Data for processing Block Start
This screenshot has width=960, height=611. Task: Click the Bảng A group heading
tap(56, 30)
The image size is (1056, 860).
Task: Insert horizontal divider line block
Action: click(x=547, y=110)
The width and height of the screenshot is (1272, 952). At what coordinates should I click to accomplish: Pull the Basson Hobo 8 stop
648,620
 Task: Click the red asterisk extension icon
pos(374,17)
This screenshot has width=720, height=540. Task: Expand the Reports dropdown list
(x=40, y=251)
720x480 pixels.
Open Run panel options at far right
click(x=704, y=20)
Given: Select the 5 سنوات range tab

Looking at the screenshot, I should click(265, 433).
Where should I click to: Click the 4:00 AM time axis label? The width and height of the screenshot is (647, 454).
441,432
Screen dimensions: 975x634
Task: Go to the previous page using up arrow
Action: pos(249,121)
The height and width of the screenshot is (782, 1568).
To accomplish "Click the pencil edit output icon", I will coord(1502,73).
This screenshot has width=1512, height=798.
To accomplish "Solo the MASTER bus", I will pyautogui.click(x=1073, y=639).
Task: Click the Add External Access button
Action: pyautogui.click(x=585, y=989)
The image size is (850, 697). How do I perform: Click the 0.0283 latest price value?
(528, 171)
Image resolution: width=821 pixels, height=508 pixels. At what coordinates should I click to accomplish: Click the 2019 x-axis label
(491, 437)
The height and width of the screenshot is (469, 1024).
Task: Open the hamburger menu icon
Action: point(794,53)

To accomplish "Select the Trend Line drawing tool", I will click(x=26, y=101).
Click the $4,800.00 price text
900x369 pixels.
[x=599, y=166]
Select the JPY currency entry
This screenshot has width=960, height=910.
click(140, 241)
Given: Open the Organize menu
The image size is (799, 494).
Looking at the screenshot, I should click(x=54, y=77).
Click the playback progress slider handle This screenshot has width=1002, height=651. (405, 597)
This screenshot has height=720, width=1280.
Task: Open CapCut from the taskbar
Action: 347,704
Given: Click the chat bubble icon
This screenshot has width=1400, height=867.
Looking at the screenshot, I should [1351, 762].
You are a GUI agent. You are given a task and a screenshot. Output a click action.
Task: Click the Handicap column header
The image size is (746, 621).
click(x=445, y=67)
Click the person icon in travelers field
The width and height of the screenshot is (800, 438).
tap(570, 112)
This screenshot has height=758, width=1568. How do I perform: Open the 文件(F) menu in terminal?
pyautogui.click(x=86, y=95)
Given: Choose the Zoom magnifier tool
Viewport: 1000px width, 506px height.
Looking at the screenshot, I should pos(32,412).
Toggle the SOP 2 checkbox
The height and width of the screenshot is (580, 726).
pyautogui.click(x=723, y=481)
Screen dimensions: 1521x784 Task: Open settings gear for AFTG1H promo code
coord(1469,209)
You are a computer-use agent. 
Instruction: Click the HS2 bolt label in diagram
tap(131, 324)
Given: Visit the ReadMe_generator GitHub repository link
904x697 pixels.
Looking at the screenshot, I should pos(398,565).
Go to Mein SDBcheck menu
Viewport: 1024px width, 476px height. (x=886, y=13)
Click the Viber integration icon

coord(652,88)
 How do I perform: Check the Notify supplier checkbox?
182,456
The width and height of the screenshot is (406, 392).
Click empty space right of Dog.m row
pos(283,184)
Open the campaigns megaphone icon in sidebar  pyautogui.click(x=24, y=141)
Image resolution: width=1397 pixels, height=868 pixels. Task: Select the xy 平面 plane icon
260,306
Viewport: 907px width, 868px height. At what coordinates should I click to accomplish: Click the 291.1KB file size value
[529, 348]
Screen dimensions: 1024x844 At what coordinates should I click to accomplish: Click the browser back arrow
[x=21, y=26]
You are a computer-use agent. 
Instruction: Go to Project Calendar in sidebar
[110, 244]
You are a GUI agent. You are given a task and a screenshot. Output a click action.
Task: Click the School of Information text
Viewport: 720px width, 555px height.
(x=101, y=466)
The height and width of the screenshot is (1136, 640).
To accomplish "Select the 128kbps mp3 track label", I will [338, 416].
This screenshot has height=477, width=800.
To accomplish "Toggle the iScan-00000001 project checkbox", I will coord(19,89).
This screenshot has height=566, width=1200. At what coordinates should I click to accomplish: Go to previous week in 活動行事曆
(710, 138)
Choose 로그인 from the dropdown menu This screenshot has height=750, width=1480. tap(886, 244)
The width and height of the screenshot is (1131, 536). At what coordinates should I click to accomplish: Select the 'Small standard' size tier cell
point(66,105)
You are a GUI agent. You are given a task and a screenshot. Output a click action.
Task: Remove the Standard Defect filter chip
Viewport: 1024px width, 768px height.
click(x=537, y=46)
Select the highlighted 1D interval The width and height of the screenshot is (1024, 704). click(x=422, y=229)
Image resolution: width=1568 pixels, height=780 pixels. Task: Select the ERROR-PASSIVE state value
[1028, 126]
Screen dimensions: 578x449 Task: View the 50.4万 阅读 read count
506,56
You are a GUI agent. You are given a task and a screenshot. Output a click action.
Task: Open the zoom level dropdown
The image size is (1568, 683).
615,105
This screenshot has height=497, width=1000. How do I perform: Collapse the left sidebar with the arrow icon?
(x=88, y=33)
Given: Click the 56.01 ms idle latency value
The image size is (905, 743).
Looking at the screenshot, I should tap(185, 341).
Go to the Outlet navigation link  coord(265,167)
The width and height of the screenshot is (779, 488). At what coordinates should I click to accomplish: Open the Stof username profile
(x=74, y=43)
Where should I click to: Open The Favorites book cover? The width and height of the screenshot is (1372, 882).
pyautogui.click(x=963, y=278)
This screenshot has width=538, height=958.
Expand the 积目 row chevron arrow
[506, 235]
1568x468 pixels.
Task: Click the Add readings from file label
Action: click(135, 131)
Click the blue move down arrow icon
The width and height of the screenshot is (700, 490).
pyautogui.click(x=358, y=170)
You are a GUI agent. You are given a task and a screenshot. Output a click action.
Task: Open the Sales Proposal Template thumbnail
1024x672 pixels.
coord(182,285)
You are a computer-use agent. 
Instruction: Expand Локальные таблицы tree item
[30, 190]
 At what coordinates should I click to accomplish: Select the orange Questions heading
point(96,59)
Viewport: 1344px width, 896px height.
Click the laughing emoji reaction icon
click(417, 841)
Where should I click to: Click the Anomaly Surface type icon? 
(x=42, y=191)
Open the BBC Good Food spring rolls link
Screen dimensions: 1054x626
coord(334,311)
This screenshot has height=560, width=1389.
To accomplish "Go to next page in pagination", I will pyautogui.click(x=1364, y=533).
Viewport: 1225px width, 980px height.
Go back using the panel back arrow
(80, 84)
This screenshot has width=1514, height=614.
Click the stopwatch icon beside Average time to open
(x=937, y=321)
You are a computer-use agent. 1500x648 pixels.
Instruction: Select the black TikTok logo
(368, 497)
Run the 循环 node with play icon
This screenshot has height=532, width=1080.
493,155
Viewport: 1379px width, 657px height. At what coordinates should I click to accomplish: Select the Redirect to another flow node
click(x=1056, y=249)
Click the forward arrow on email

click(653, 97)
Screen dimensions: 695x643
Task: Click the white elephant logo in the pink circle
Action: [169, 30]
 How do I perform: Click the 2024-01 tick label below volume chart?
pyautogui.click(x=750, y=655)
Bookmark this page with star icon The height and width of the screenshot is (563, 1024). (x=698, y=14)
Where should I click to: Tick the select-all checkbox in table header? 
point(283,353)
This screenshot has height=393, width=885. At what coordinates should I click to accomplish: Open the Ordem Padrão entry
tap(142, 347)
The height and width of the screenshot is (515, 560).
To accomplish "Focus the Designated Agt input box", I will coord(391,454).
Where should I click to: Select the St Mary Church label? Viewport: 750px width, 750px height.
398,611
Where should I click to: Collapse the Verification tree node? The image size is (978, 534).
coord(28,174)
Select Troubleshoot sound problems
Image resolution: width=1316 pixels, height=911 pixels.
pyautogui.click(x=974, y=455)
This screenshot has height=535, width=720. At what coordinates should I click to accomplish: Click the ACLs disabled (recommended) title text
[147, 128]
Data for processing Block End
-- What to do --
The answer must consist of every line from the entries that holds the string "Choose".

-- Exercise response --
Given: Choose the Zoom magnifier tool
Choose 로그인 from the dropdown menu This screenshot has height=750, width=1480. tap(886, 244)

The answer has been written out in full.